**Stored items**
--*--

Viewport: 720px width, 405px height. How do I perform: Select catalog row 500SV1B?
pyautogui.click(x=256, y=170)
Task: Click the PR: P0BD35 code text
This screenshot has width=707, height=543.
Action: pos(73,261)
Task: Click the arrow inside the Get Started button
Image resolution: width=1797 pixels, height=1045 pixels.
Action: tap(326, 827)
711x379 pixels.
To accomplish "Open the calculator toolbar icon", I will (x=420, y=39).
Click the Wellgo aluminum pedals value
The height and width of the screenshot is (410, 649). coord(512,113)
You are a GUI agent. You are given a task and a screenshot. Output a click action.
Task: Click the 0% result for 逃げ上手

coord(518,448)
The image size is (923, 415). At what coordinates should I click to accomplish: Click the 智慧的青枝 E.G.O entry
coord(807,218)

--*--

**What you will do**
Will you return exactly the lines above from the one with "Task: Click the PR: P0BD35 code text" down to the one with "You are a GUI", counting both as part of the range?

**Answer box**
Task: Click the PR: P0BD35 code text
This screenshot has width=707, height=543.
Action: pos(73,261)
Task: Click the arrow inside the Get Started button
Image resolution: width=1797 pixels, height=1045 pixels.
Action: tap(326, 827)
711x379 pixels.
To accomplish "Open the calculator toolbar icon", I will (x=420, y=39).
Click the Wellgo aluminum pedals value
The height and width of the screenshot is (410, 649). coord(512,113)
You are a GUI agent. You are given a task and a screenshot. Output a click action.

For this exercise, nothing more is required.